Discussion in 'Shaders' started by Snouto, May 24, 2017.

  1. Snouto

    Snouto

    Joined:
    May 27, 2013
    Posts:
    9
    Hi everyone

    Although I'm a seasoned programmer with some experience of Unity I have very little knowledge of Shaders. What knowledge i do have has come from reading various sources and looking at source code over the last few days, so it's still very raw.

    I'm working on a volume rendering shader and I'm at the stage of wanting to optimise the shader rendering by progressively degrading the quality of the volume away from the camera view. I've got something working along a specific axis, however as the volume cube is rotated there is an obvious step change from the high quality front facing volume and the rest of the lower quality back volume. That is to say, where the volume quality changes is clearly delineated but what I want to happen is to always have the volume behind the current view to be degraded, even as the volume rotates.I'm not sure this is possible and that's part of the problem, but more fundamentally I have not been able to find any solid information that describes how often Unity will fire a shader. What I mean is, does the shader PASS sections run constantly over and over, like the standard scripting Update block does, or does a shader and all of its passes only get fired once, and then only again if any of the material properties change?

    If I presume for a moment that the shader only changes when some property is updated, and does not run on an update-like process, how might one update a rendered volume so that the quality from the middle to the back is of a lower quality than that of the front of the volume, but that also updates as the cube (or perhaps the camera) is rotated?

    In connection with the above, how do we determine or ensure that the rays being casted in to the volume originate from the position of the camera, as it is viewed on screen?

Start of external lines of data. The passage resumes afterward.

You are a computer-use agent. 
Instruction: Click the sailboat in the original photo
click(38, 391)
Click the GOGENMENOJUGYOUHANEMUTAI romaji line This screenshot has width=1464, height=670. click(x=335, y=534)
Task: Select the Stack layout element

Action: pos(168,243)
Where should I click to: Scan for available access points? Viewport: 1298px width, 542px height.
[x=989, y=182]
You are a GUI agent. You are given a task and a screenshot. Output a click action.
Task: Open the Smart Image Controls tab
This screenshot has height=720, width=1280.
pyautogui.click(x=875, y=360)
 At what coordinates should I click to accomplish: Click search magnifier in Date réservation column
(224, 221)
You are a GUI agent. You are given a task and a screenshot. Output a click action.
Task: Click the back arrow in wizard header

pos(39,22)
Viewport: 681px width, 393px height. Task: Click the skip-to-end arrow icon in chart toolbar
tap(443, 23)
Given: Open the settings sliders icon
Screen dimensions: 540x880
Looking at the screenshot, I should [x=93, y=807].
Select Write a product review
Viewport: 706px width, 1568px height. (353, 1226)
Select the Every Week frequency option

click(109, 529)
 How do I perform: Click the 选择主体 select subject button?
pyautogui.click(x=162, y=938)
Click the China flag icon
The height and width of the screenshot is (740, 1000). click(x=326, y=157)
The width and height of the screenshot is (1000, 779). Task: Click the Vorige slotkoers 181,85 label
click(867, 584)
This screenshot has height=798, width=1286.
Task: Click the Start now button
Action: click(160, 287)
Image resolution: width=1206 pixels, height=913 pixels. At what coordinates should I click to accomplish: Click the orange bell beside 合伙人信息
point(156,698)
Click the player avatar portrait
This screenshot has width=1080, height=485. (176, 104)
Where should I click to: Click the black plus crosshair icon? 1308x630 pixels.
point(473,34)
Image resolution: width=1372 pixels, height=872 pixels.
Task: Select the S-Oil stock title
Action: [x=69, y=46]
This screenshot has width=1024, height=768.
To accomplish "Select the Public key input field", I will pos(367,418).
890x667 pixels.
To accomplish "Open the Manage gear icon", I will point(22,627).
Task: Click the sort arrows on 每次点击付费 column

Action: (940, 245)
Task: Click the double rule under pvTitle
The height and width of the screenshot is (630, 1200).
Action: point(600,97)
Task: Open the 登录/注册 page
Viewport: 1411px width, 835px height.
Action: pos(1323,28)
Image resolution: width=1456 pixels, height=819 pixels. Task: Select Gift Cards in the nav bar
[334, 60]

I am aware of functions such as ObjSpaceViewDir() and UnityObjectToClipPos(), however I'm already using these in the vertex program yet the output of the volume render always remains the same even if I adjust the initial position of the camera.

    Finally if anyone has some thoughts or ideas on a best practice approach to this sort of thing I'd very very much appreciate hearing it. My eventual aim is to have e.g. 256x256x256 volumes rendering and running with good FPS on mobile devices (probably iPad pro).

    I hope someone can enlighten me. It's often the simplest of things that create the biggest roadblock to progress!

    Cheers

    Lee
     
  2. AcidArrow

    AcidArrow

    Joined:
    May 20, 2010
    Posts:
    11,741
    For vert/frag stuff, assuming meshes with the shader are visible, vert is ran once per vertex per frame and frag is ran once per pixel per frame.
     
  3. bgolus

    bgolus

    Joined:
    Dec 7, 2012
    Posts:
    12,343
    The important part to understand is this isn't a "Unity" thing, this is a how-GPUs-work thing. In effect Unity never "fires" a shader at all, ever. Instead it passes information to the graphics API; "here's a bunch of information, do something with it." It's essentially up to the graphics API, the GPU drivers, and ultimately the GPU to decide what it does with that information, and the GPU / drivers that eventually "fires" the shader code.

    If you want to understand what's happening, there are plenty of documents out there outlining how modern graphics rendering works, ranging from the in depth and generalized breakdowns like Fabian "ryg" Giesen's A trip through the Graphics Pipeline, or significantly more high level and Unity specific like Alan Zucconi's A gentle introduction to shaders in Unity3D, or something in between like Keith O'Conor's GPU Performance for Game Artists.

    At a high level Unity "fires" a shader for every time the screen renders, which could be simplified as "every Update() of the Camera object", but is more complex than that.